Extracted records:
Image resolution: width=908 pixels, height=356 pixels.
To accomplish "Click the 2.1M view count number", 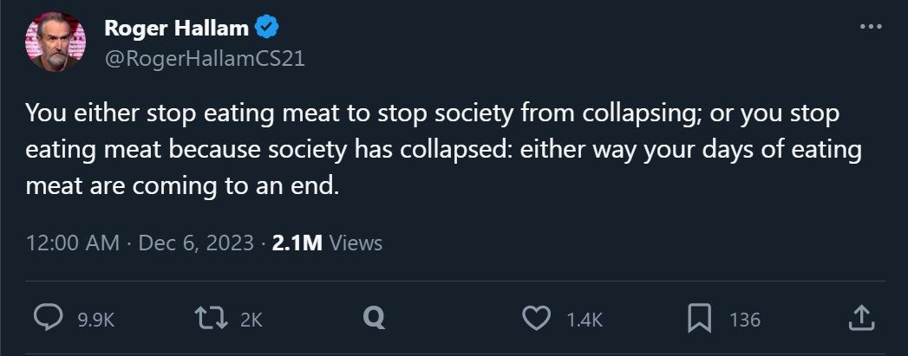I will pos(297,243).
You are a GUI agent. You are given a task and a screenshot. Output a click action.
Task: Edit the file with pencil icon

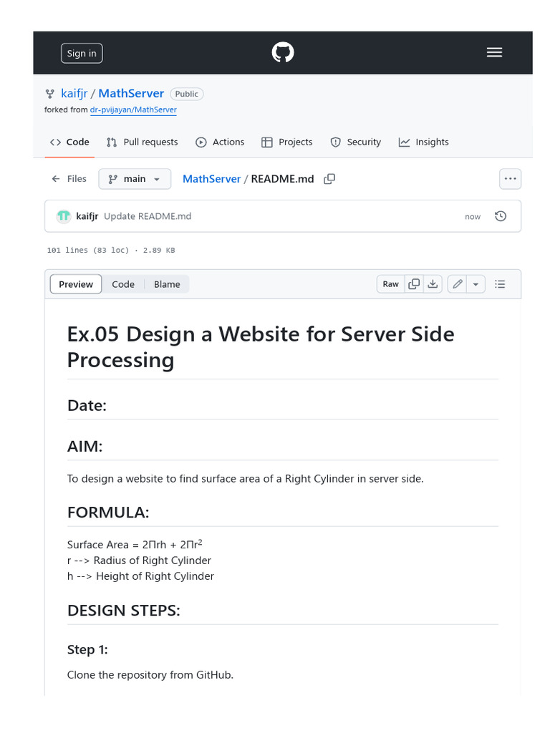(458, 284)
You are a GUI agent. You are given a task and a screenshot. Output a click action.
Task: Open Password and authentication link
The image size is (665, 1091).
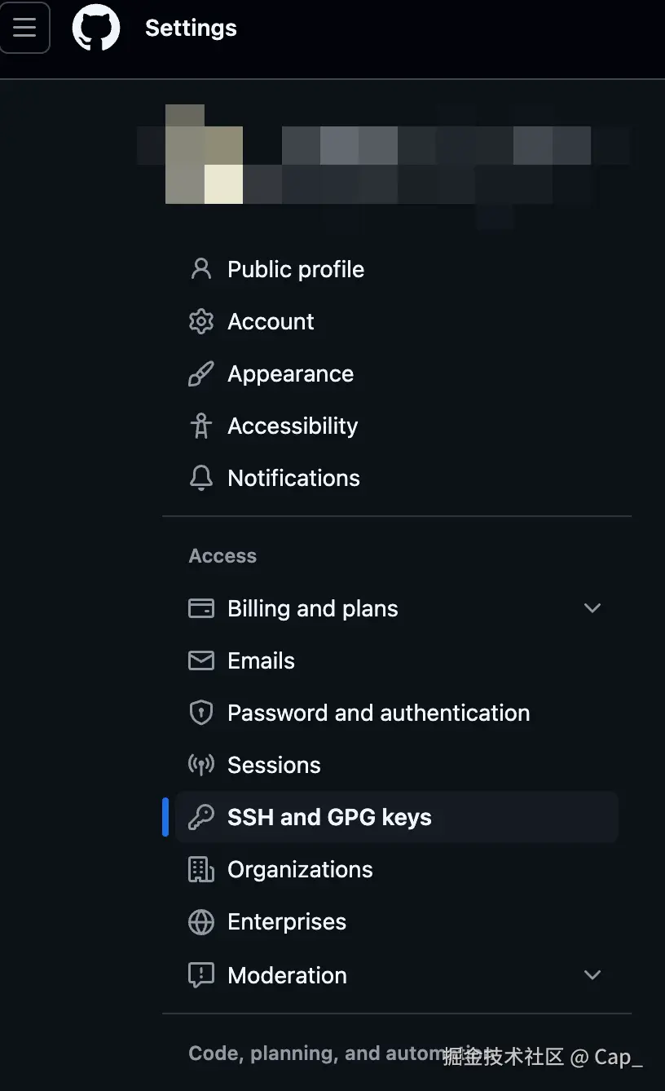pyautogui.click(x=378, y=713)
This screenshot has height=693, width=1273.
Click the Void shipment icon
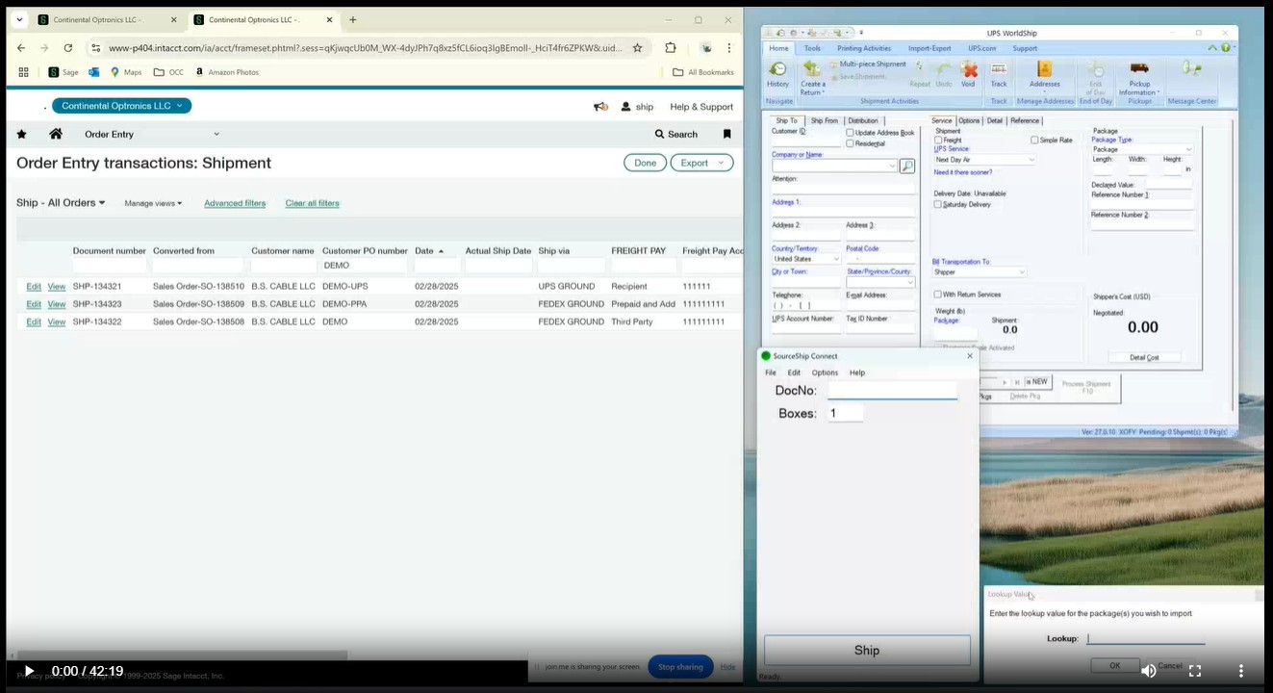click(968, 72)
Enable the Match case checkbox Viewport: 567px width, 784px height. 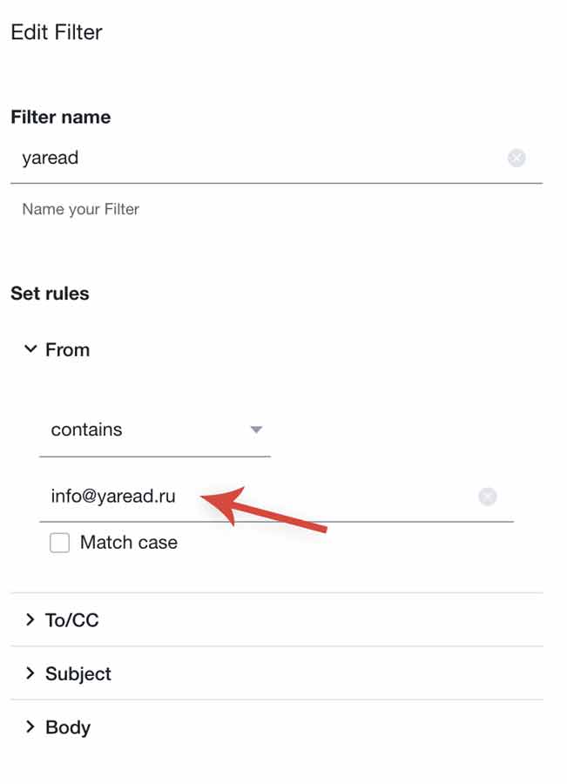(59, 543)
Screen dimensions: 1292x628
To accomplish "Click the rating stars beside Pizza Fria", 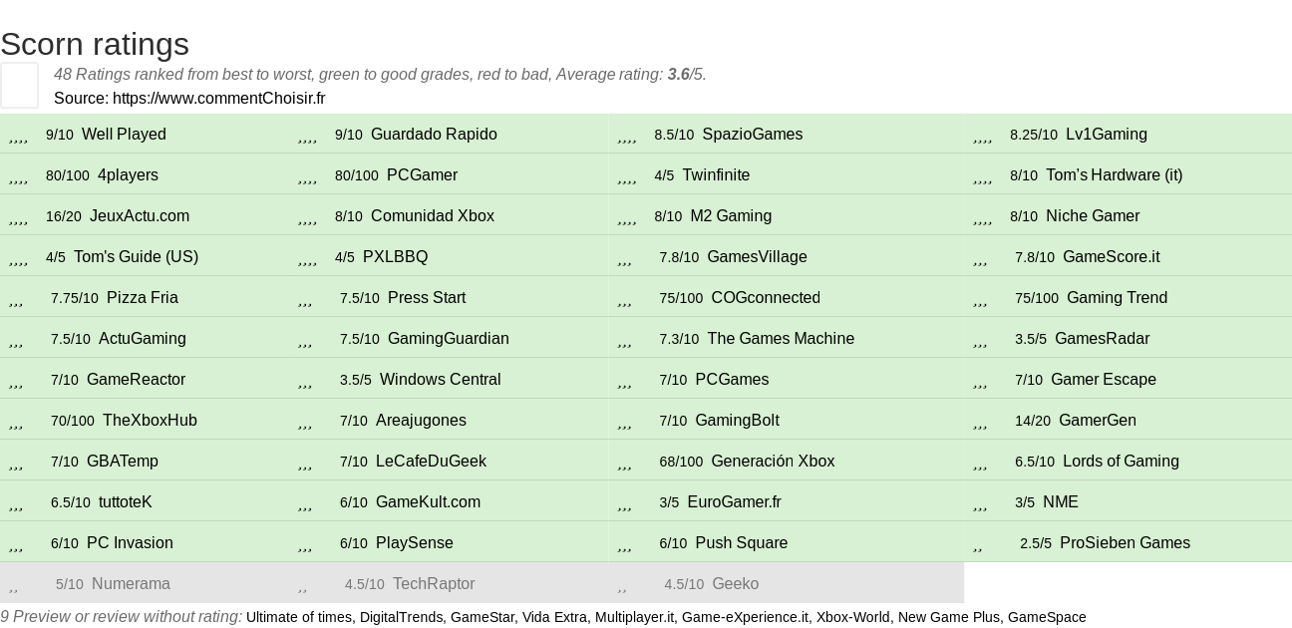I will pos(16,298).
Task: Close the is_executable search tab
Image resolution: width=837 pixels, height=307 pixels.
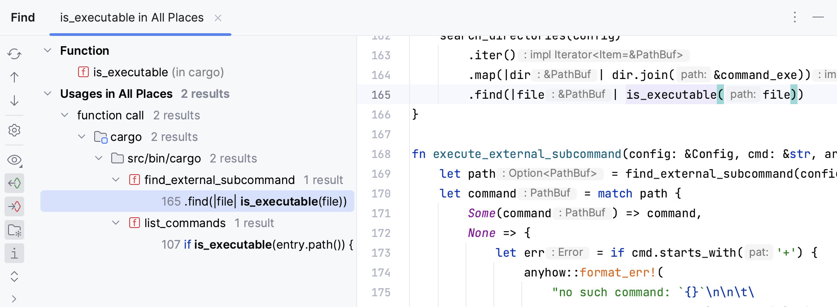Action: coord(218,18)
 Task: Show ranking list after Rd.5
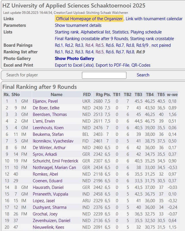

> [What to work on]:
Please copy exactly, and only, the lines from the one that contains "Image resolution: width=837" through the last line of the data above, omitting all pictures.

> [Your solution]:
Image resolution: width=837 pixels, height=307 pixels.
Action: coord(218,18)
 Task: Show ranking list after Rd.5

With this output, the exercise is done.